The Abrolhos Marine National Park (Parque Nacional Marinho dos Abrolhos /pt-BR/) is a national park that was established in 1983 covering most of the Abrolhos Archipelago area in the state of Bahia, Brazil.

==Location==

The park was established on 6 April 1983, and covers about 91300 ha. It became part of the Central Atlantic Forest Ecological Corridor, created in 2002. It is located off the southern coast of Bahia in the northeast of Brazil. The islands are volcanic in origin.

There are five islands in the Abrolhos archipelago but only one of them, Siriba, is open to visitors. A 1600 m trail runs around the island. Ilha Santa Bárbara is outside the park boundary. It is under the jurisdiction of the navy, which maintains a navigation beacon there.
The other islands are Ilha Guarita, Ilha Redonda, and Ilha Sueste. The park also includes the Parcel dos Abrolhos, which has typical coral formations of the region, aa well as the Timbebas reef opposite the city of Alcobaça.

==Ecology==
The waters are clear and there is great diversity of underwater flora and fauna, including flourishing coral formations.
The island vegetation is mainly low, small plants such as grasses and herbs.
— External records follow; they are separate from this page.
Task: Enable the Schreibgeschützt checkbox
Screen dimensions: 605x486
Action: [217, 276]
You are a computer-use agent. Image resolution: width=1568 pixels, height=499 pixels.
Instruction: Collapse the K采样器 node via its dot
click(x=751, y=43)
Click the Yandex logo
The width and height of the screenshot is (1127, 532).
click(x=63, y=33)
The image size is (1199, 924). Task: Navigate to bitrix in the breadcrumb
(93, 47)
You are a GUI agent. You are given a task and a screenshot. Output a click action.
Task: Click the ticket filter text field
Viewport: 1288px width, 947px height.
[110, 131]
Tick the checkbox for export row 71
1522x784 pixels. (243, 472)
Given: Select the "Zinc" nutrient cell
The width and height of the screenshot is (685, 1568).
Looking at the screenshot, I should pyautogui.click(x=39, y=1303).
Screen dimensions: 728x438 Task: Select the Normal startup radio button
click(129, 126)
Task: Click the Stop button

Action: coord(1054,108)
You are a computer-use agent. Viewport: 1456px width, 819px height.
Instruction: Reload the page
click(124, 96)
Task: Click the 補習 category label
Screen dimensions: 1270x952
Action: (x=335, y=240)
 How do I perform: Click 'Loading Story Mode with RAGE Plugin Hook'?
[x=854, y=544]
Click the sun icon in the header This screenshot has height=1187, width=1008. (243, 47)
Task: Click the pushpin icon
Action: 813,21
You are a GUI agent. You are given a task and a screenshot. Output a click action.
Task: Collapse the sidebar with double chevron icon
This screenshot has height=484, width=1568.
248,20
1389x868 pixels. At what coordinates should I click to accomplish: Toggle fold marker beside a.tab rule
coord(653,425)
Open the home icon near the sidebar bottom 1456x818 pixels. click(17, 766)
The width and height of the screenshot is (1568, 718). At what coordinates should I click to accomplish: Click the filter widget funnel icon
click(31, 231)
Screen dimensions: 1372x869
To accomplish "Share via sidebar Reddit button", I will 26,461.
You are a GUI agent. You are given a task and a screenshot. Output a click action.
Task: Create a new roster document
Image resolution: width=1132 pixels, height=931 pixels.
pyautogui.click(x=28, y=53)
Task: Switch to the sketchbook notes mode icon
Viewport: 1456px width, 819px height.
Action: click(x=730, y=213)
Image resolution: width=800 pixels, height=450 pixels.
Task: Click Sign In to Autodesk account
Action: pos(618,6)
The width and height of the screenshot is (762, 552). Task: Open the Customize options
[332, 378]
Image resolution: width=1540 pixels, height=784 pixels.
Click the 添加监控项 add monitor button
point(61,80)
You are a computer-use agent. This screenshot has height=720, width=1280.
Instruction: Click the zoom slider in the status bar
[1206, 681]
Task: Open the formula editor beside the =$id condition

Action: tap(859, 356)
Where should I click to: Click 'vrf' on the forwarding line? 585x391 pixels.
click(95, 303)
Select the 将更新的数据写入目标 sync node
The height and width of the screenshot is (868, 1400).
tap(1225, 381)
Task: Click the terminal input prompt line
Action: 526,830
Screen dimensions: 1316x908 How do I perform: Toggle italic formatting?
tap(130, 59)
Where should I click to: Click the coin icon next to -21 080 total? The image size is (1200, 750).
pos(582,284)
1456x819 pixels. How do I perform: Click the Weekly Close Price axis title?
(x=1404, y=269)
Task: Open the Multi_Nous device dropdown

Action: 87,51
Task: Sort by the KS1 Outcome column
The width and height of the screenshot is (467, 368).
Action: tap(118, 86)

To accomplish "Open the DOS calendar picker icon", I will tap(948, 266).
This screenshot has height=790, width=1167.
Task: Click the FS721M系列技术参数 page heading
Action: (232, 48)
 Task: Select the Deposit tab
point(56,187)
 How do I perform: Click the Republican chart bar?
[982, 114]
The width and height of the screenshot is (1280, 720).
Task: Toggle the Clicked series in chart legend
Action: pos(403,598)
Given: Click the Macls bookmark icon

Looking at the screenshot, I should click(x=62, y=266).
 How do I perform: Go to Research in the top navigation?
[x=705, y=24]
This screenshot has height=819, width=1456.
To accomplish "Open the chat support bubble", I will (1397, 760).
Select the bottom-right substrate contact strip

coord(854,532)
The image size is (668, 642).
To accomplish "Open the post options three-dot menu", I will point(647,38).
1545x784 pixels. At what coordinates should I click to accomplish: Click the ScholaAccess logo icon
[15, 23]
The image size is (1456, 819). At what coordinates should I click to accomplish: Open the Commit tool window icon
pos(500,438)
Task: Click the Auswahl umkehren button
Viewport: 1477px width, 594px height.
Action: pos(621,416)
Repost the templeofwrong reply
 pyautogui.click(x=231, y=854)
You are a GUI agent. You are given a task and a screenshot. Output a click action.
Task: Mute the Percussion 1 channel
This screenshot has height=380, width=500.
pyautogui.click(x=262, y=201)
Seabirds include the white bellied booby, terns, frigates, jays and woodpeckers. Charles Darwin visited the archipelago in 1830 and was impressed by the variety of species, including birds, lizards and spiders.

Ilha Guarita and Ilha Sueste are home to many seabirds. Frigate birds nest on the steep sides of Ilha Redonda, which is visited by loggerhead turtles for spawning in the summer. Diving along the reefs and the Rosalinda shipwreck is allowed, and humpback whales may be observed from boats. Since 2003 the park has been an outpost of the Atlantic Forest Biosphere Reserve (RBMA: Reserva de Biosfera da Mata Atlântica). In 2010 it was recognized as a Ramsar Site.

Conservation International Brazil developed a 2023–2025 initiative in the Abrolhos seascape aimed at strengthening protected-area management and supporting sustainable tourism around Abrolhos Marine National Park and the Cassurubá Extractive Reserve.